Besonders pikant: Selbst die Stadtspitze hatte empfohlen, nicht gegen die Verfügung zu klagen. Eine Klage hätte ungefähr so viel Erfolgschancen gehabt wie der Versuch, einen Heizpilz mit Solarstrom zu betreiben. Man hätte Steuergeld verbrannt und am Ende trotzdem verloren – also entschied man sich lieber für die pragmatische Lösung: Akzeptieren, abhaken, weitermachen.

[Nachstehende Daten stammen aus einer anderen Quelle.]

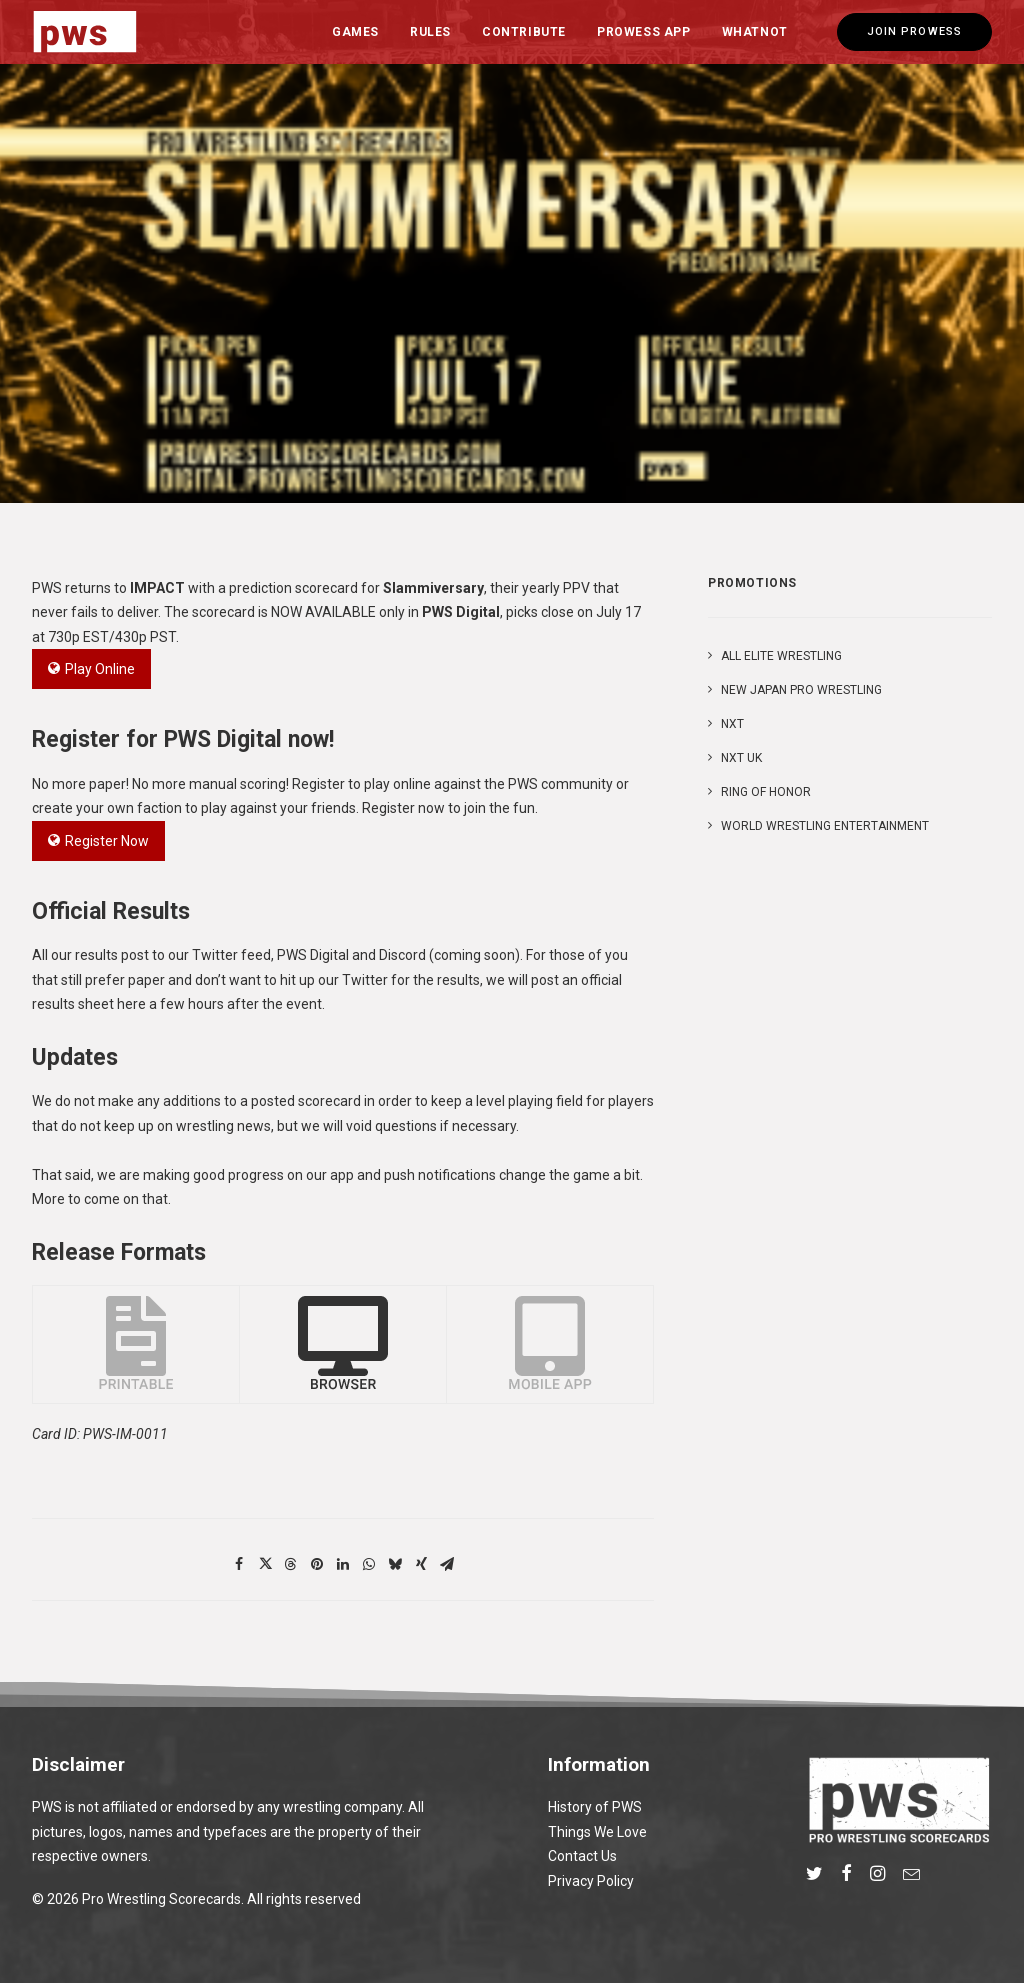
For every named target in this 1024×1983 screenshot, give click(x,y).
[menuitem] (355, 31)
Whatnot (755, 32)
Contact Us (582, 1856)
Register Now (98, 841)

Damit endet ein politisches Kapitel, das mehr Symbolik als Substanz hatte, dafür aber umso mehr Emotionen. Die Brandmauer bleibt nun wieder dort, wo sie hingehört: nicht in Ratsbeschlüssen, sondern in den Köpfen, im politischen Bewusstsein und hoffentlich im Abstimmungsverhalten.
Und während draußen die Stadt schläft, sitzt im Ratssaal das neue Parlament erschöpft zwischen Aktenstapeln, Protokollen und kaltem Kaffee. Der zweite Teil der konstituierenden Sitzung ist beendet. Demokratische Selbstfindung abgeschlossen. Fürs Erste.
Dortmund startet damit in eine neue Ratsperiode – ein bisschen müde, ein bisschen juristisch belehrt, aber immerhin mit dem festen Vorsatz: Beim nächsten Beschluss vielleicht vorher den Gesetzestext lesen.